------ Extracted material

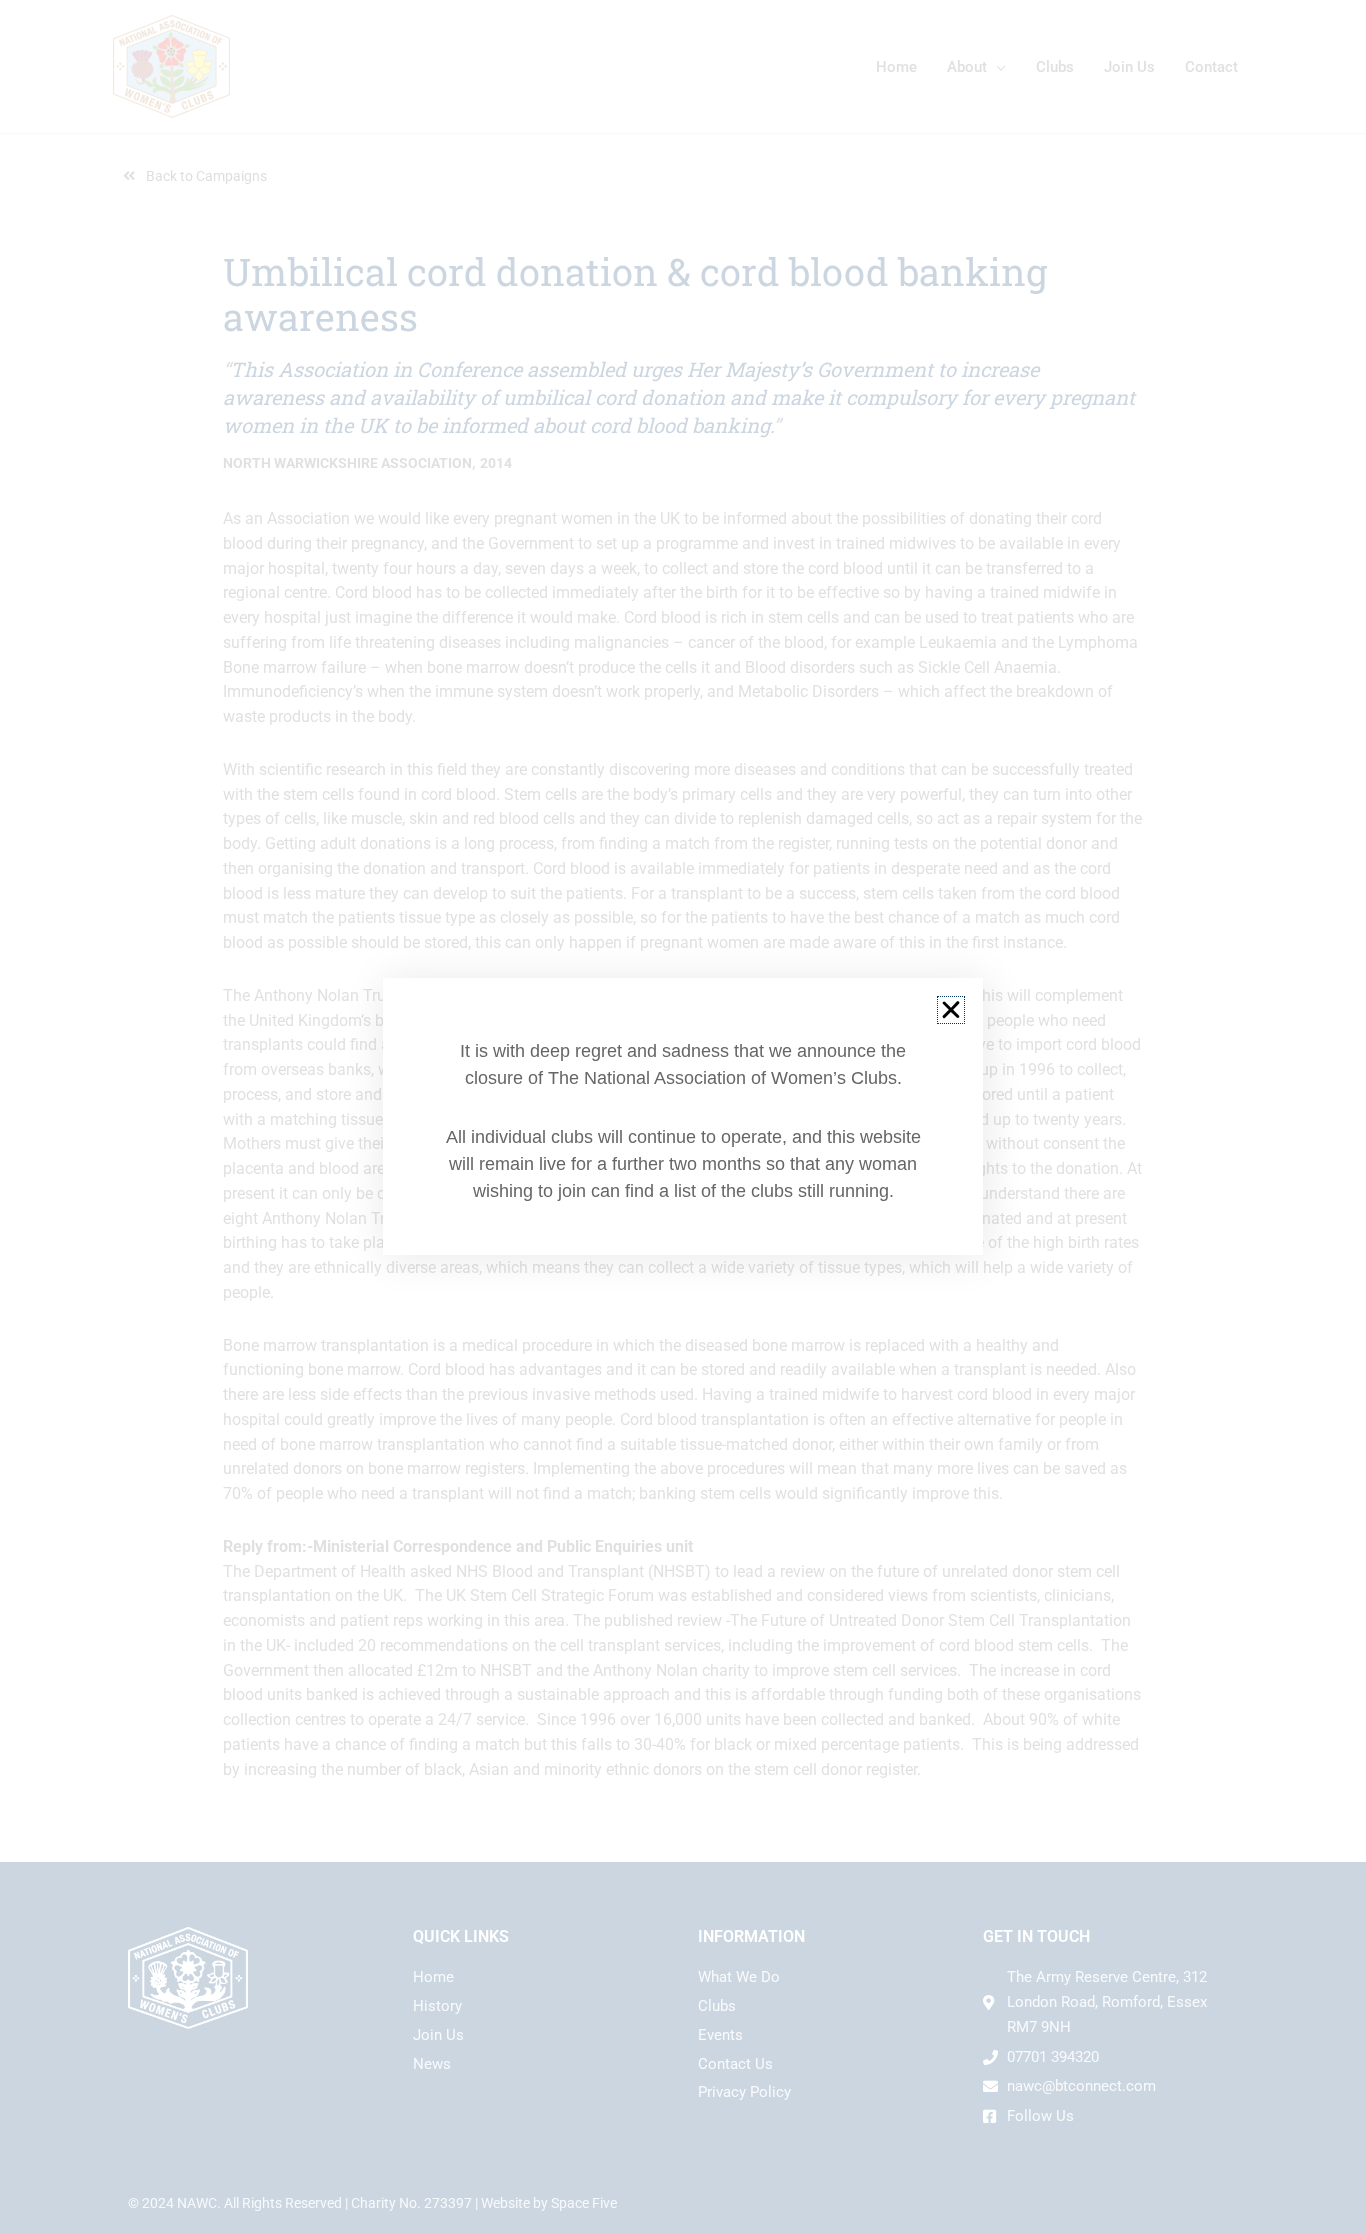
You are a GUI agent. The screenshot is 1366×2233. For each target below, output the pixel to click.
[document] (683, 1116)
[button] (951, 1010)
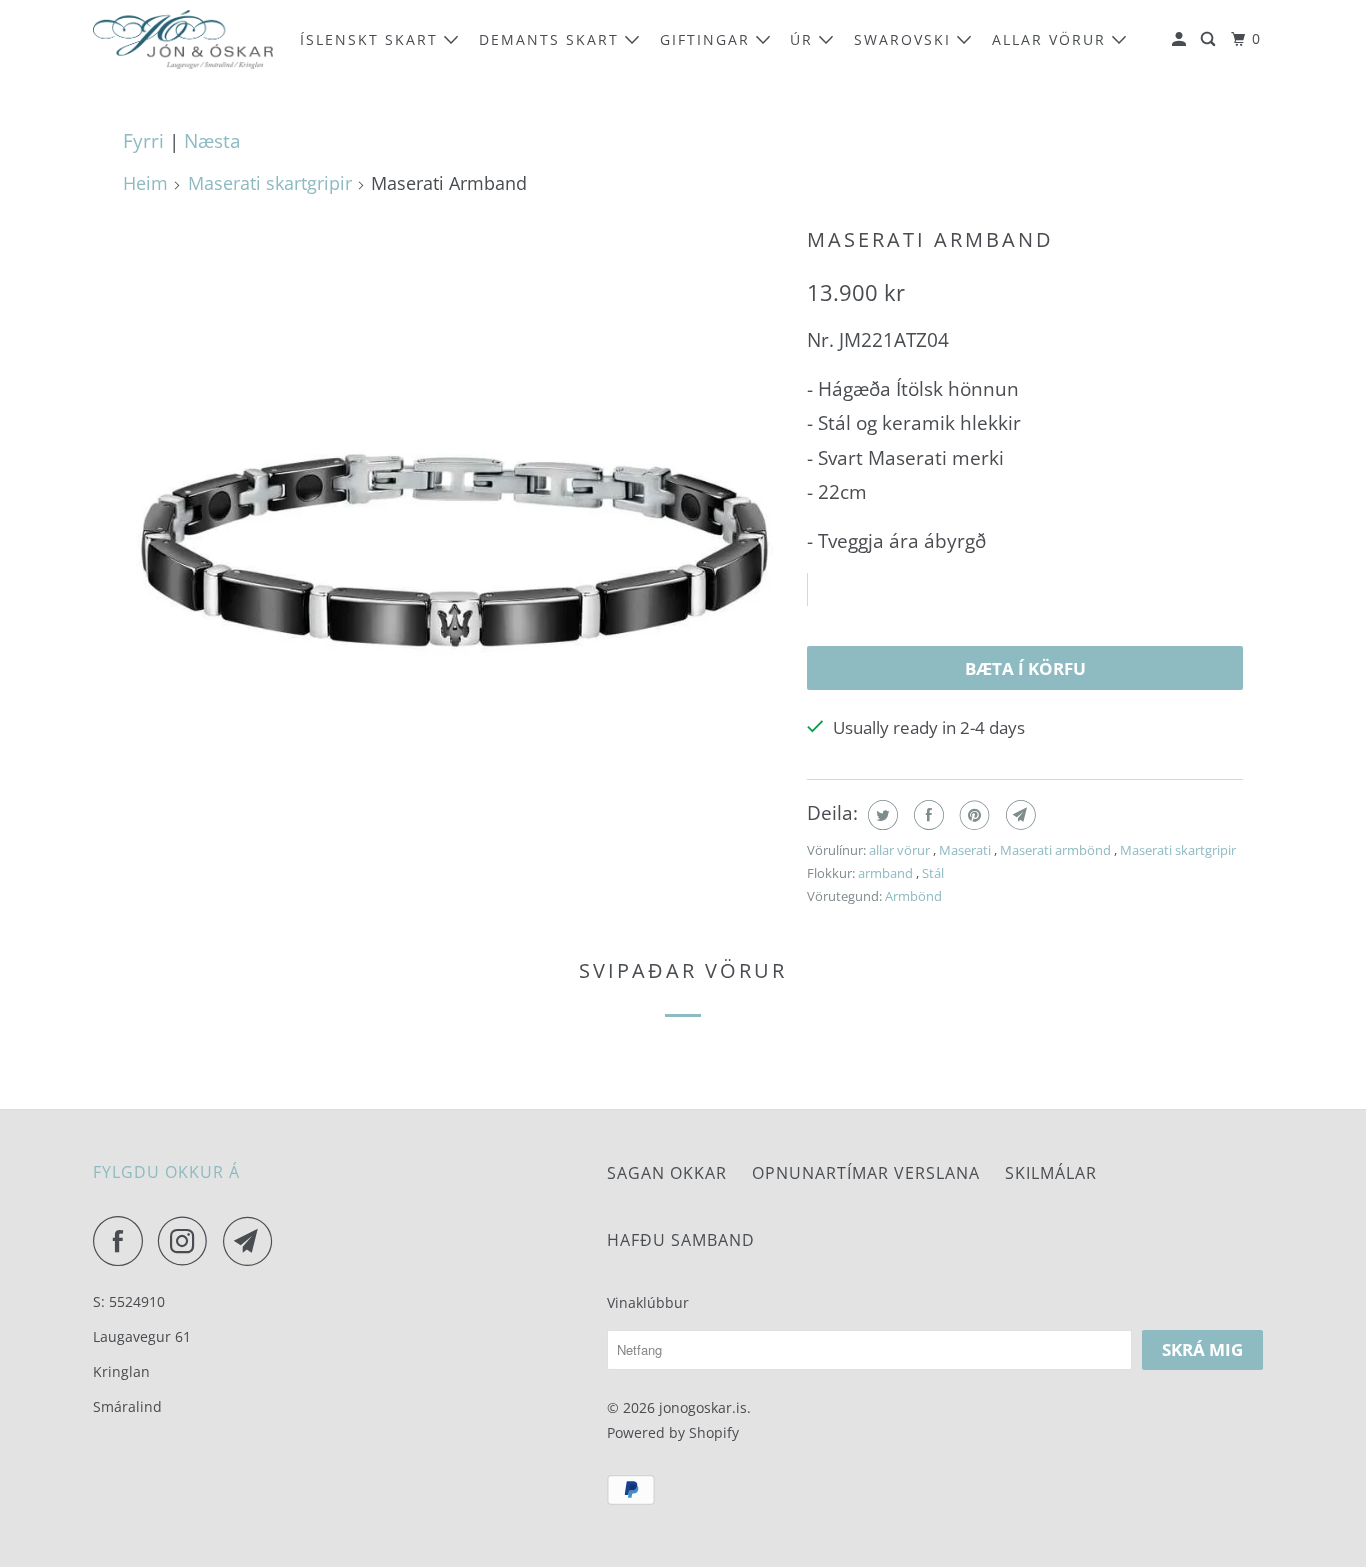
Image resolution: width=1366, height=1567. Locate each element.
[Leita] (1210, 39)
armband (887, 873)
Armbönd (913, 896)
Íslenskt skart (372, 39)
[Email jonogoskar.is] (253, 1241)
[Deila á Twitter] (880, 815)
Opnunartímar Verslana (866, 1173)
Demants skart (552, 39)
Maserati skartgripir (270, 183)
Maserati (966, 850)
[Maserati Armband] (455, 550)
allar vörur (1052, 39)
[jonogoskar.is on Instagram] (188, 1241)
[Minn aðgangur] (1181, 39)
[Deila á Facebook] (926, 815)
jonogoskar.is (703, 1407)
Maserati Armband (930, 239)
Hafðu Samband (681, 1240)
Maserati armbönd (1057, 850)
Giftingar (708, 39)
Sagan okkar (667, 1173)
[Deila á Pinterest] (972, 815)
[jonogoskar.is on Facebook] (123, 1241)
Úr (804, 39)
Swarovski (905, 39)
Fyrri (143, 141)
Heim (145, 183)
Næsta (212, 141)
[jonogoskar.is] (183, 39)
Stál (933, 873)
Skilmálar (1051, 1173)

------------

### About this exercise
Write out every line of the data that holds the word "jonogoskar".

### Response to the exercise
[Email jonogoskar.is] (253, 1241)
[jonogoskar.is on Instagram] (188, 1241)
jonogoskar.is (703, 1407)
[jonogoskar.is on Facebook] (123, 1241)
[jonogoskar.is] (183, 39)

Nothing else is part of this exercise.